1) “Saturday Night Live,” 11:29 p.m., NBC. It was a hectic stretch for John Mulaney: He went into a drug-rehab program in September of 2020 … hosted “SNL” on Halloween (shown here) …then relapsed. Friends – many from “SNL” – had an intervention and he returned to rehab in December. Here’s a rerun of the show he hosted 14 months later, with LCD Soundsystem as music guest. And yes, Mulaney managed to turn that intervention into a long and funny monolog.
2) “Transplant,” 8 p.m., NBC. This strong hour juggles emotional stories, none focusing on Bash, the central character. One doctor is in denial when her estranged father arrives as a patient; another struggles with a devastating case, while shunning a possible romance. An apartment-building fire exposes a well-meaning guy’s two romances. And we again see the men whose adoptive baby faces overwhelming troubles. It’s a tough episode, at times, but offers deep layers of humanity.

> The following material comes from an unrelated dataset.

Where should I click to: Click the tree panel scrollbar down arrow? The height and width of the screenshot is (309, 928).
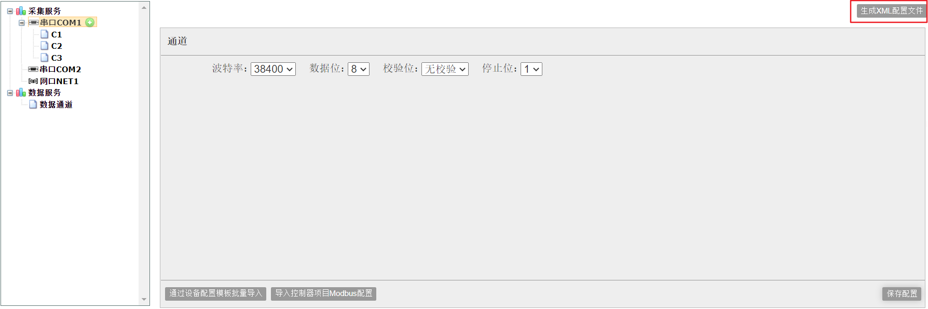[x=144, y=299]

3) “Buried in Barstow,” 8-10 p.m., Lifetime. When she was 15, Hazel was taken from the Las Vegas streets and trained as a hit woman. Later, pregnancy changed her life. Now she’s in Barstow, Cal,, with a diner and a teen daughter; her old boss finds her and wants her to do one more hit. Angie Harmon stars — her first on-camera role since ”Rizzoli & Isles” ended six years ago – in what could become a series of TV movies. Kristoffer Polaha co-stars
4) “Dynasties II,” 8 p.m., BBC America, rerunning at 1:25 a.m. Mostly, we know the cheetah as the fasted creature on land. The brief chases we see here offer athletic splendor, prior to the gore. But this documentary focuses on the rest of the time. After seeing most of her offspring die young, mother tries again with three daughters. The result is beautifully filmed, surrounded by a day of first-rate nature reruns..

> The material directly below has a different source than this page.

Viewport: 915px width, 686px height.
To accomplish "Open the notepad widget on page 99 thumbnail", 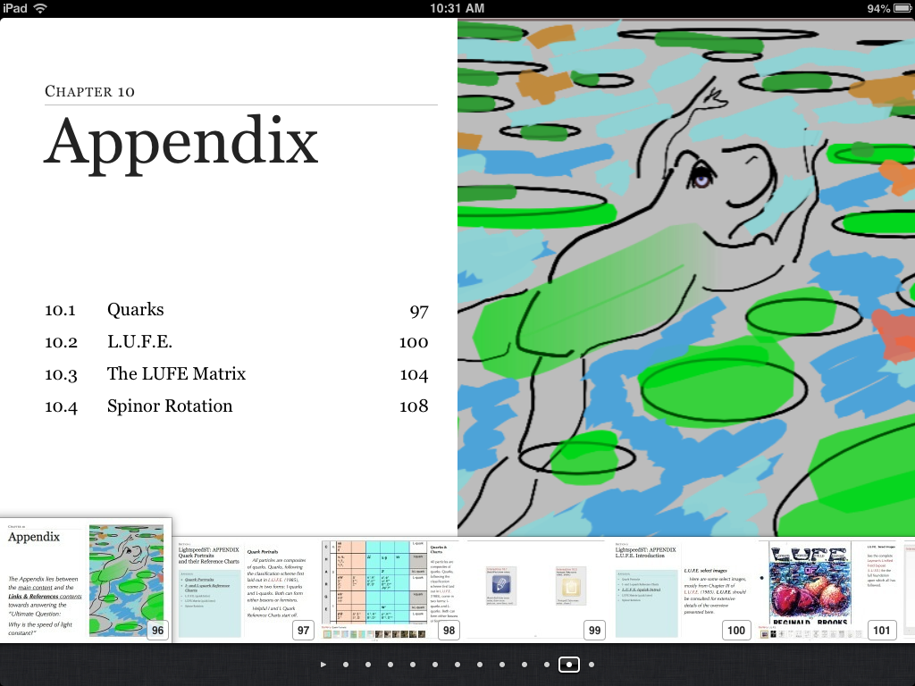I will pyautogui.click(x=571, y=585).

5) “Julia,” 9-11 p.m., CNN. If you missed this terrific film’s debut Sunday, here’s a second chance. We follow a remarkable life that transformed when Julia Child – a towering Smith grad and a former Office of Strategic Services worker – moved to Paris with her husband. Delighted by the food, she spent 12 years co-writing “The French Chef,” then became a TV star at 50. Her no-script, no-editing approach brought fresh life to public-TV and to food shows.